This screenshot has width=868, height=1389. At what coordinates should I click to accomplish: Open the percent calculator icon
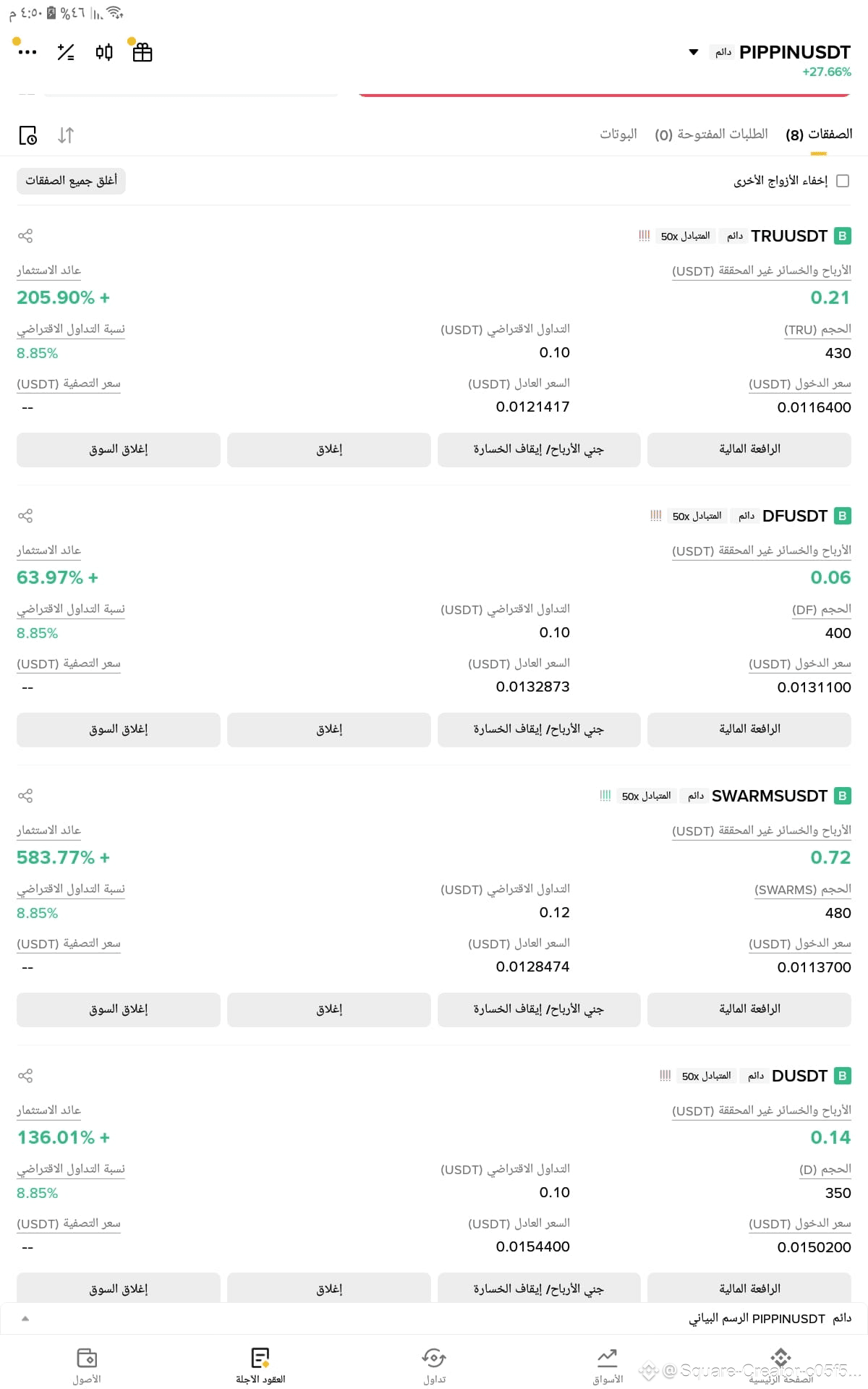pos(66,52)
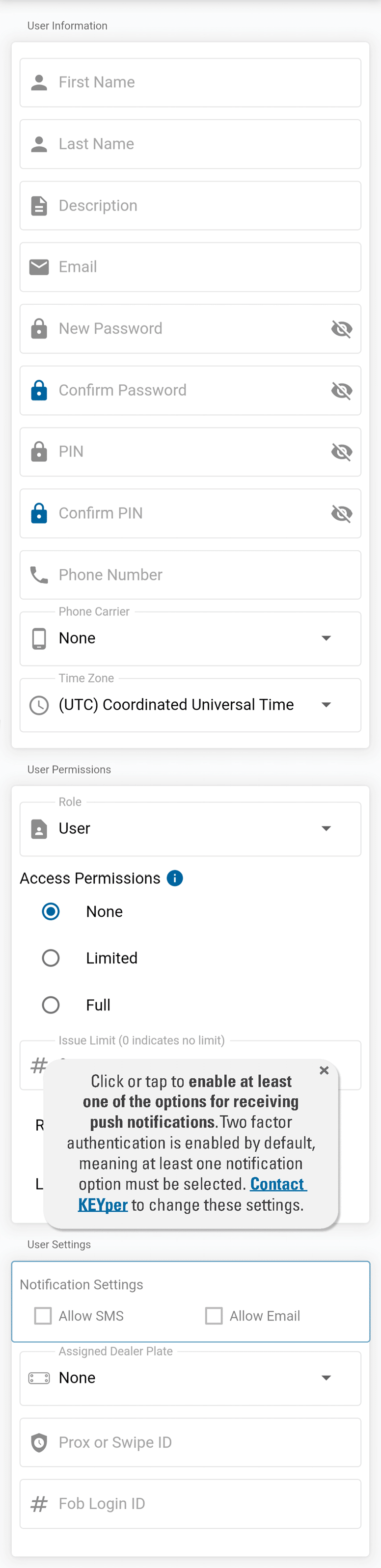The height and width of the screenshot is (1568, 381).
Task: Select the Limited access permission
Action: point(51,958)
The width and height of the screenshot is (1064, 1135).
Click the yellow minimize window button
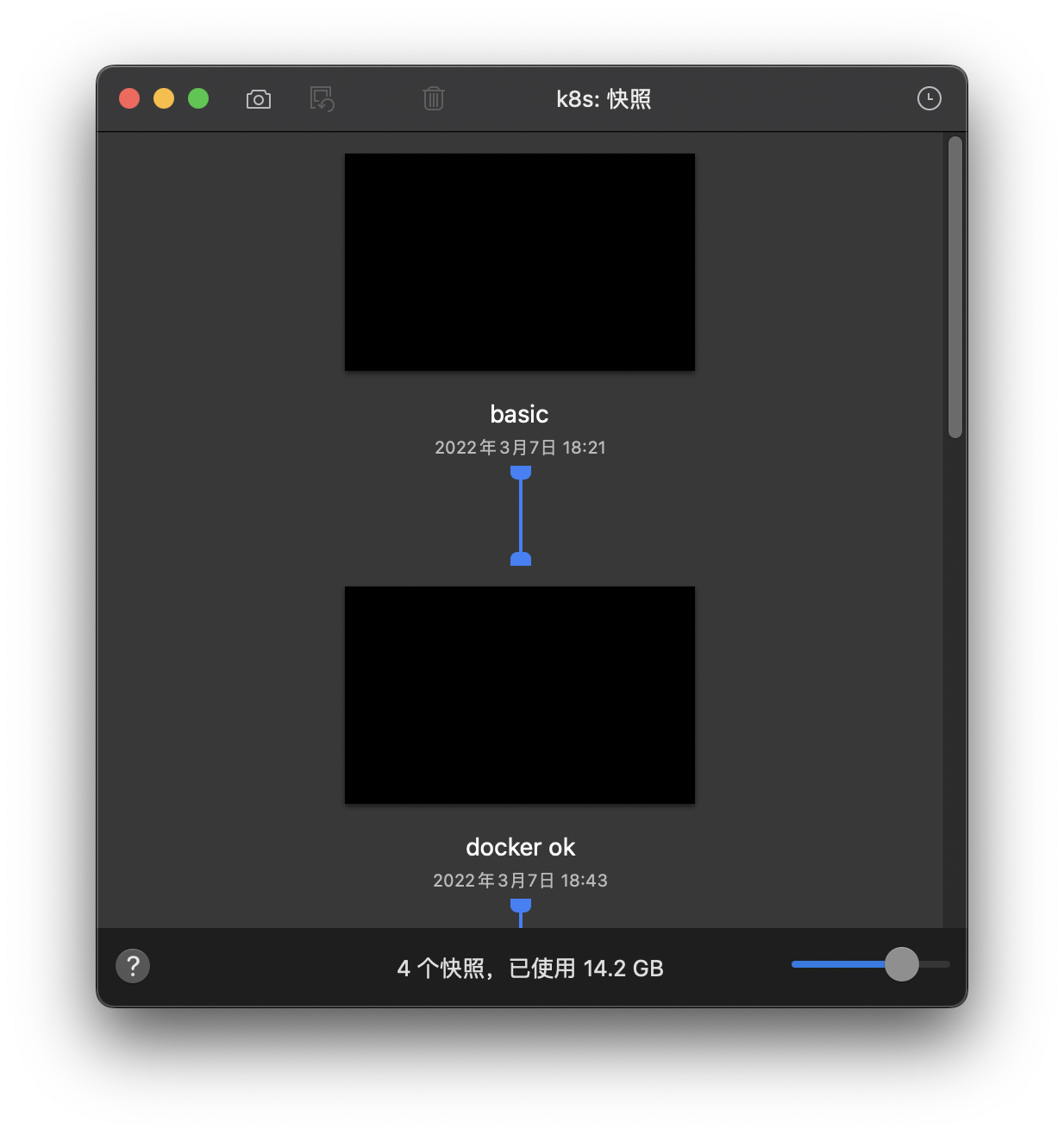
+--
Rewrite the lines above as a numbered list, skipping any blank lines. Leave the pictures out.

1. This screenshot has width=868, height=1389. At what coordinates should I click to accomplish: Open the percent calculator icon
2. pos(66,52)
3. The height and width of the screenshot is (1568, 381).
4. Task: Select the Limited access permission
5. Action: point(51,958)
6. The width and height of the screenshot is (1064, 1135).
7. Click the yellow minimize window button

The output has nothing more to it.